Written request.
Express every line of the items below as a JSON list of strings, one string per line, with blank lines skipped. Leave the pictures out of the list.

━━━━━━

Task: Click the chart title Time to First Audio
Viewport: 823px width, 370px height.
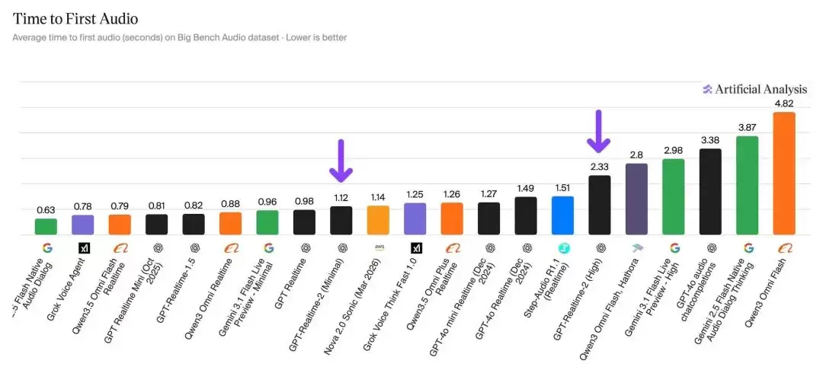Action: (x=75, y=19)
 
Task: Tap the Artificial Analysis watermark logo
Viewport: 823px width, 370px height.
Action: (x=707, y=89)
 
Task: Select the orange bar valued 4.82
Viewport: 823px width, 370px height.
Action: (x=784, y=174)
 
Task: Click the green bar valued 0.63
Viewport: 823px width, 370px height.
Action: (x=46, y=226)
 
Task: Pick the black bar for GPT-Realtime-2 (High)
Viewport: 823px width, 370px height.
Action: (x=600, y=205)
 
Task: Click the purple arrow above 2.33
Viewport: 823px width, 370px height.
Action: (x=598, y=131)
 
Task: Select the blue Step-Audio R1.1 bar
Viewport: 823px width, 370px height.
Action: (x=562, y=215)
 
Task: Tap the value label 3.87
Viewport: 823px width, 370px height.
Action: (x=748, y=127)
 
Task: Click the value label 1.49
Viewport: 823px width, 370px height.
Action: (x=526, y=188)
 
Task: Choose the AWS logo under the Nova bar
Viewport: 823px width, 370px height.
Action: (x=379, y=247)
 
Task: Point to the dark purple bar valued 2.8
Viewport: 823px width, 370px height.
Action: (x=636, y=199)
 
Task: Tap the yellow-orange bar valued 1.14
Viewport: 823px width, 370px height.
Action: (x=379, y=220)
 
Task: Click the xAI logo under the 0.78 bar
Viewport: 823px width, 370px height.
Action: (x=84, y=248)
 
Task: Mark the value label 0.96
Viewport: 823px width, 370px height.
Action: (x=267, y=201)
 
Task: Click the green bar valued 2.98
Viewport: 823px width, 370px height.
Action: (x=674, y=197)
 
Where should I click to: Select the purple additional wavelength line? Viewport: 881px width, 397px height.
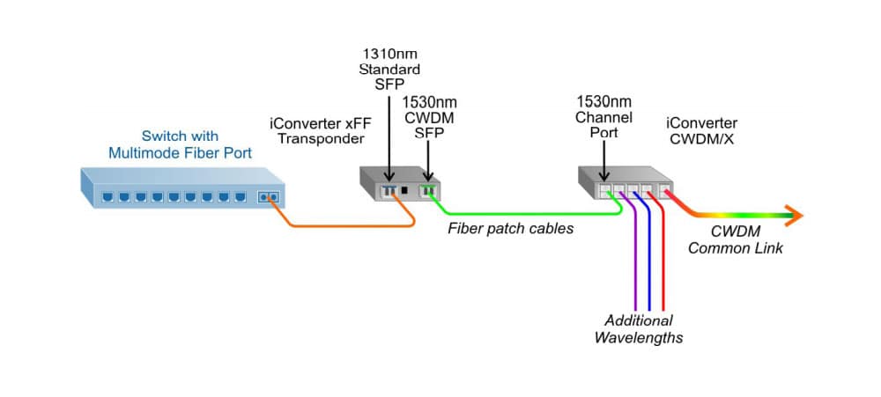point(634,264)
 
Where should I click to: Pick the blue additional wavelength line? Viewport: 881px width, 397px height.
point(648,264)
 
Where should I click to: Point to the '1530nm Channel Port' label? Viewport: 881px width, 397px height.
point(603,115)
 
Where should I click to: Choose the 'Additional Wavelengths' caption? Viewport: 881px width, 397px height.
point(639,329)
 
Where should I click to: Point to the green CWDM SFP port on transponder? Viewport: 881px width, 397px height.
point(428,189)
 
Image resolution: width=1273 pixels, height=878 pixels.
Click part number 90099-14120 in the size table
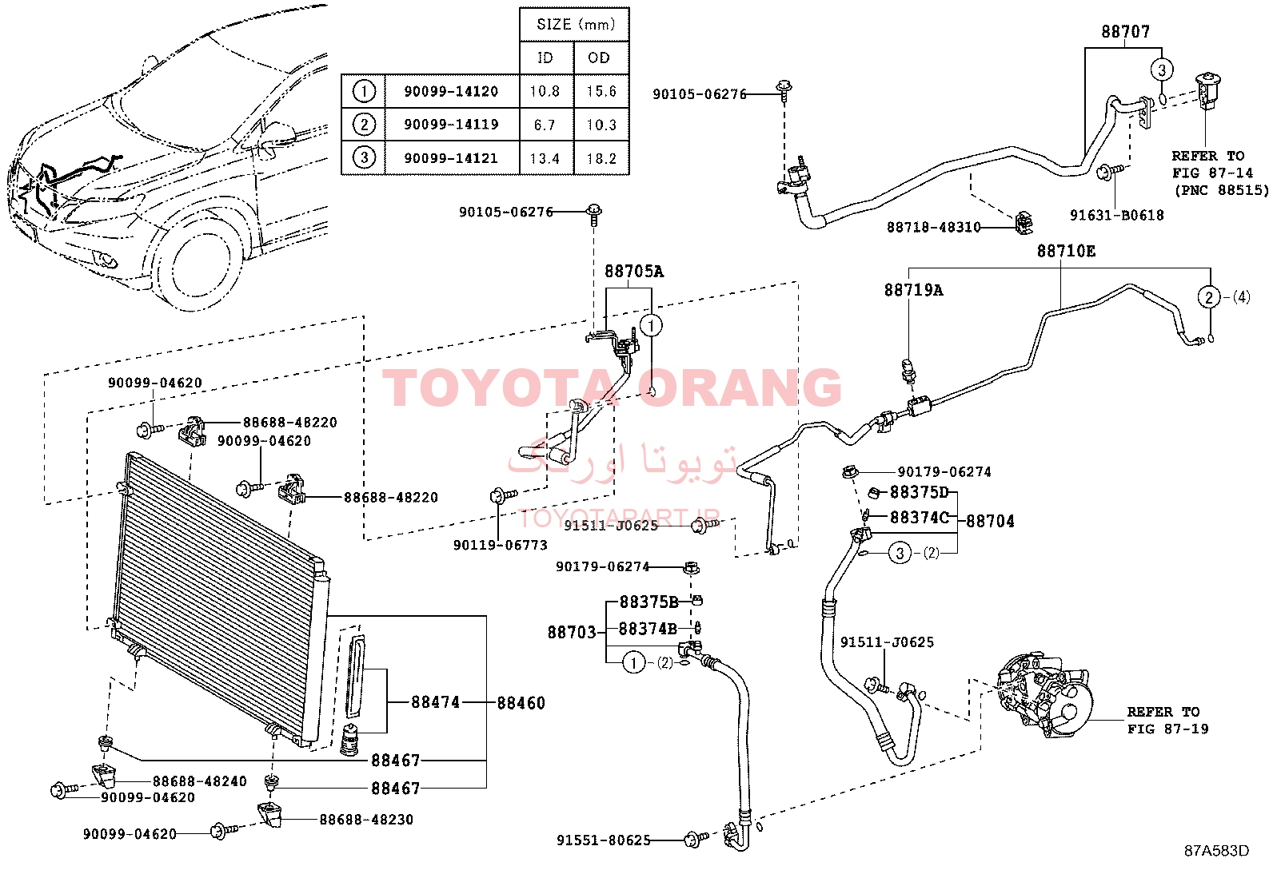(451, 91)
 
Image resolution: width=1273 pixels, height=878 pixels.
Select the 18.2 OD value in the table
(601, 158)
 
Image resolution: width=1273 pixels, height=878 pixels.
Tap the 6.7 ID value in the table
(545, 125)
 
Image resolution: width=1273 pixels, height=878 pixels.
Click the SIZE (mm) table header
(576, 25)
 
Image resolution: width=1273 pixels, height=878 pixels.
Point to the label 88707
(1125, 31)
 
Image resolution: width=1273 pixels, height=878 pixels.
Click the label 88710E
(1066, 251)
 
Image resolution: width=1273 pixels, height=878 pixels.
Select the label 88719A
(913, 290)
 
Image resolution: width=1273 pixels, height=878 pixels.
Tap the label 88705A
(633, 272)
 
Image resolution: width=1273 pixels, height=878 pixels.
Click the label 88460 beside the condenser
(521, 703)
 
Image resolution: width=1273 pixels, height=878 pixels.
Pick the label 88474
(435, 702)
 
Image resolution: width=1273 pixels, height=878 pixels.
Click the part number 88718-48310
(934, 227)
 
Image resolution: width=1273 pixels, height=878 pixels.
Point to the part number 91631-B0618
(1117, 215)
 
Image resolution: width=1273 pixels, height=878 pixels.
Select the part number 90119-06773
(500, 545)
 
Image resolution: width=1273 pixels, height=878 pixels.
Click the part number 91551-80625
(603, 840)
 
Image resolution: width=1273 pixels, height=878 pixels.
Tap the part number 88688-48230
(366, 820)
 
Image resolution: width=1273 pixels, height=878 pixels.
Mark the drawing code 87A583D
(1217, 851)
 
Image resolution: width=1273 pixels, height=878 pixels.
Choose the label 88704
(990, 522)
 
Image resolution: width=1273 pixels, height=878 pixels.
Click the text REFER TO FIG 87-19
(1167, 720)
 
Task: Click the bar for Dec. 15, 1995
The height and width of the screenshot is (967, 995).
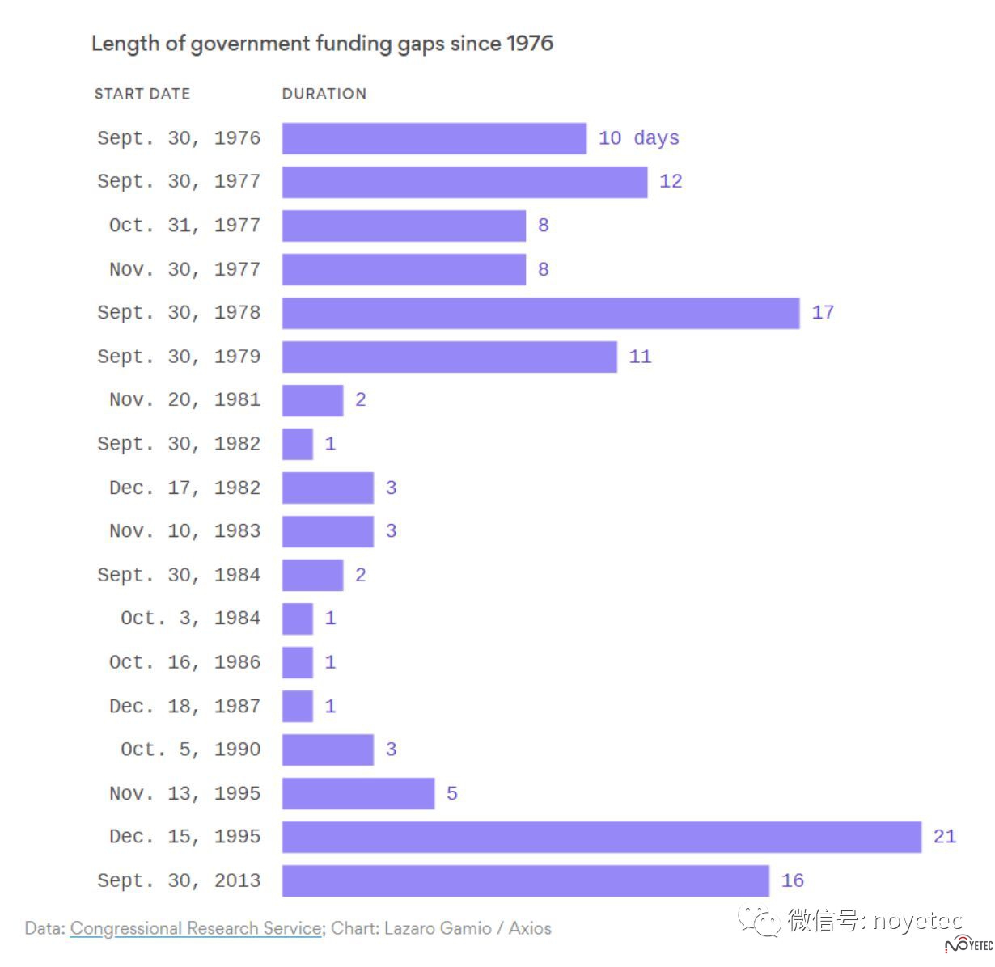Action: (601, 837)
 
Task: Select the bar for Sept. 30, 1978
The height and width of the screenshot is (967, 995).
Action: (540, 313)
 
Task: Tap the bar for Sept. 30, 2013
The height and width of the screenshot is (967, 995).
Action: (525, 880)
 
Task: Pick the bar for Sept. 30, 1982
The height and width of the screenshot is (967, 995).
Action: (297, 444)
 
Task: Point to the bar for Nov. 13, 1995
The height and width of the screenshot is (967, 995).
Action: (358, 793)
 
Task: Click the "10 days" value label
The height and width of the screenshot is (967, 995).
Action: (638, 138)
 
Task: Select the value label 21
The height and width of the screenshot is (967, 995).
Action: (944, 837)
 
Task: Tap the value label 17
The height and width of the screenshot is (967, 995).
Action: (822, 313)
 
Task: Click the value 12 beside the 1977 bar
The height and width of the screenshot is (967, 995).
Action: (670, 182)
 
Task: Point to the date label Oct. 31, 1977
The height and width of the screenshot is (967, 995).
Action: (184, 226)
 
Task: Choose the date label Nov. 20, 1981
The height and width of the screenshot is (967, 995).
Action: (184, 400)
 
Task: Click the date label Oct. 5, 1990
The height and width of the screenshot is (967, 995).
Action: (190, 750)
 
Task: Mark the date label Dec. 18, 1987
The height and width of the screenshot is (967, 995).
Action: (184, 706)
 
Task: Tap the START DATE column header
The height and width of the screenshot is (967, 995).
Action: (142, 94)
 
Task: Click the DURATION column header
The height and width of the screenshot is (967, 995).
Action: (324, 94)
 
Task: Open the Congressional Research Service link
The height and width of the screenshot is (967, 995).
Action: (196, 928)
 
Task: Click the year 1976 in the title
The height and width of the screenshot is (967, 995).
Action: (530, 43)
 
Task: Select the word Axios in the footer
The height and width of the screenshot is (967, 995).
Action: (530, 928)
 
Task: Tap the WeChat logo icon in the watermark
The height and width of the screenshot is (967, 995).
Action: (756, 921)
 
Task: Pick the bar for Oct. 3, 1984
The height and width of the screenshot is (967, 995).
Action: (297, 619)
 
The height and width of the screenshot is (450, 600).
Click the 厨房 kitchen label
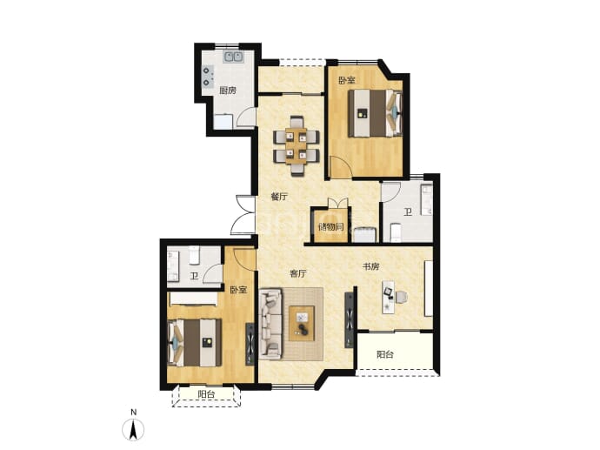[x=227, y=91]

━━━━━━

Written response.
[
  "Task: Click the chart title Time to First Audio",
  "Viewport: 823px width, 370px height.",
  "Action: (x=75, y=19)",
  "Task: Tap the Artificial Analysis watermark logo",
  "Viewport: 823px width, 370px height.",
  "Action: (x=707, y=89)",
  "Task: Select the orange bar valued 4.82",
  "Viewport: 823px width, 370px height.",
  "Action: (x=784, y=174)",
  "Task: Click the green bar valued 0.63",
  "Viewport: 823px width, 370px height.",
  "Action: (x=46, y=226)",
  "Task: Pick the black bar for GPT-Realtime-2 (High)",
  "Viewport: 823px width, 370px height.",
  "Action: (x=600, y=205)",
  "Task: Click the purple arrow above 2.33",
  "Viewport: 823px width, 370px height.",
  "Action: (x=598, y=131)",
  "Task: Select the blue Step-Audio R1.1 bar",
  "Viewport: 823px width, 370px height.",
  "Action: (x=562, y=215)",
  "Task: Tap the value label 3.87",
  "Viewport: 823px width, 370px height.",
  "Action: (x=748, y=127)",
  "Task: Click the value label 1.49",
  "Viewport: 823px width, 370px height.",
  "Action: (x=526, y=188)",
  "Task: Choose the AWS logo under the Nova bar",
  "Viewport: 823px width, 370px height.",
  "Action: (x=379, y=247)",
  "Task: Point to the dark purple bar valued 2.8",
  "Viewport: 823px width, 370px height.",
  "Action: (x=636, y=199)",
  "Task: Tap the yellow-orange bar valued 1.14",
  "Viewport: 823px width, 370px height.",
  "Action: (x=379, y=220)",
  "Task: Click the xAI logo under the 0.78 bar",
  "Viewport: 823px width, 370px height.",
  "Action: (x=84, y=248)",
  "Task: Mark the value label 0.96",
  "Viewport: 823px width, 370px height.",
  "Action: (x=267, y=201)",
  "Task: Click the green bar valued 2.98",
  "Viewport: 823px width, 370px height.",
  "Action: (x=674, y=197)",
  "Where should I click to: Select the purple additional wavelength line? Viewport: 881px width, 397px height.",
  "point(634,264)",
  "Where should I click to: Pick the blue additional wavelength line? Viewport: 881px width, 397px height.",
  "point(648,264)",
  "Where should I click to: Point to the '1530nm Channel Port' label? Viewport: 881px width, 397px height.",
  "point(603,115)",
  "Where should I click to: Choose the 'Additional Wavelengths' caption? Viewport: 881px width, 397px height.",
  "point(639,329)",
  "Where should I click to: Point to the green CWDM SFP port on transponder? Viewport: 881px width, 397px height.",
  "point(428,189)",
  "Image resolution: width=1273 pixels, height=878 pixels.",
  "Click part number 90099-14120 in the size table",
  "(451, 91)",
  "Image resolution: width=1273 pixels, height=878 pixels.",
  "Select the 18.2 OD value in the table",
  "(601, 158)",
  "Image resolution: width=1273 pixels, height=878 pixels.",
  "Tap the 6.7 ID value in the table",
  "(545, 125)",
  "Image resolution: width=1273 pixels, height=878 pixels.",
  "Click the SIZE (mm) table header",
  "(576, 25)",
  "Image resolution: width=1273 pixels, height=878 pixels.",
  "Point to the label 88707",
  "(1125, 31)",
  "Image resolution: width=1273 pixels, height=878 pixels.",
  "Click the label 88710E",
  "(1066, 251)",
  "Image resolution: width=1273 pixels, height=878 pixels.",
  "Select the label 88719A",
  "(913, 290)",
  "Image resolution: width=1273 pixels, height=878 pixels.",
  "Tap the label 88705A",
  "(633, 272)",
  "Image resolution: width=1273 pixels, height=878 pixels.",
  "Click the label 88460 beside the condenser",
  "(521, 703)",
  "Image resolution: width=1273 pixels, height=878 pixels.",
  "Pick the label 88474",
  "(435, 702)",
  "Image resolution: width=1273 pixels, height=878 pixels.",
  "Click the part number 88718-48310",
  "(934, 227)",
  "Image resolution: width=1273 pixels, height=878 pixels.",
  "Point to the part number 91631-B0618",
  "(1117, 215)",
  "Image resolution: width=1273 pixels, height=878 pixels.",
  "Select the part number 90119-06773",
  "(500, 545)",
  "Image resolution: width=1273 pixels, height=878 pixels.",
  "Click the part number 91551-80625",
  "(603, 840)",
  "Image resolution: width=1273 pixels, height=878 pixels.",
  "Tap the part number 88688-48230",
  "(366, 820)",
  "Image resolution: width=1273 pixels, height=878 pixels.",
  "Mark the drawing code 87A583D",
  "(1217, 851)",
  "Image resolution: width=1273 pixels, height=878 pixels.",
  "Choose the label 88704",
  "(990, 522)",
  "Image resolution: width=1273 pixels, height=878 pixels.",
  "Click the text REFER TO FIG 87-19",
  "(1167, 720)",
  "Task: Click the bar for Dec. 15, 1995",
  "The height and width of the screenshot is (967, 995).",
  "Action: (601, 837)",
  "Task: Select the bar for Sept. 30, 1978",
  "The height and width of the screenshot is (967, 995).",
  "Action: (540, 313)",
  "Task: Tap the bar for Sept. 30, 2013",
  "The height and width of the screenshot is (967, 995).",
  "Action: (525, 880)",
  "Task: Pick the bar for Sept. 30, 1982",
  "The height and width of the screenshot is (967, 995).",
  "Action: (297, 444)",
  "Task: Point to the bar for Nov. 13, 1995",
  "The height and width of the screenshot is (967, 995).",
  "Action: (358, 793)",
  "Task: Click the \"10 days\" value label",
  "The height and width of the screenshot is (967, 995).",
  "Action: (638, 138)",
  "Task: Select the value label 21",
  "The height and width of the screenshot is (967, 995).",
  "Action: (944, 837)",
  "Task: Tap the value label 17",
  "The height and width of the screenshot is (967, 995).",
  "Action: (822, 313)",
  "Task: Click the value 12 beside the 1977 bar",
  "The height and width of the screenshot is (967, 995).",
  "Action: (670, 182)",
  "Task: Point to the date label Oct. 31, 1977",
  "The height and width of the screenshot is (967, 995).",
  "Action: (184, 226)",
  "Task: Choose the date label Nov. 20, 1981",
  "The height and width of the screenshot is (967, 995).",
  "Action: (184, 400)",
  "Task: Click the date label Oct. 5, 1990",
  "The height and width of the screenshot is (967, 995).",
  "Action: (190, 750)",
  "Task: Mark the date label Dec. 18, 1987",
  "The height and width of the screenshot is (967, 995).",
  "Action: (184, 706)",
  "Task: Tap the START DATE column header",
  "The height and width of the screenshot is (967, 995).",
  "Action: (142, 94)",
  "Task: Click the DURATION column header",
  "The height and width of the screenshot is (967, 995).",
  "Action: (324, 94)",
  "Task: Open the Congressional Research Service link",
  "The height and width of the screenshot is (967, 995).",
  "Action: (196, 928)",
  "Task: Click the year 1976 in the title",
  "The height and width of the screenshot is (967, 995).",
  "Action: (530, 43)",
  "Task: Select the word Axios in the footer",
  "The height and width of the screenshot is (967, 995).",
  "Action: (530, 928)",
  "Task: Tap the WeChat logo icon in the watermark",
  "The height and width of the screenshot is (967, 995).",
  "Action: (756, 921)",
  "Task: Pick the bar for Oct. 3, 1984",
  "The height and width of the screenshot is (967, 995).",
  "Action: (297, 619)",
  "The height and width of the screenshot is (450, 600).",
  "Click the 厨房 kitchen label",
  "[x=227, y=91]"
]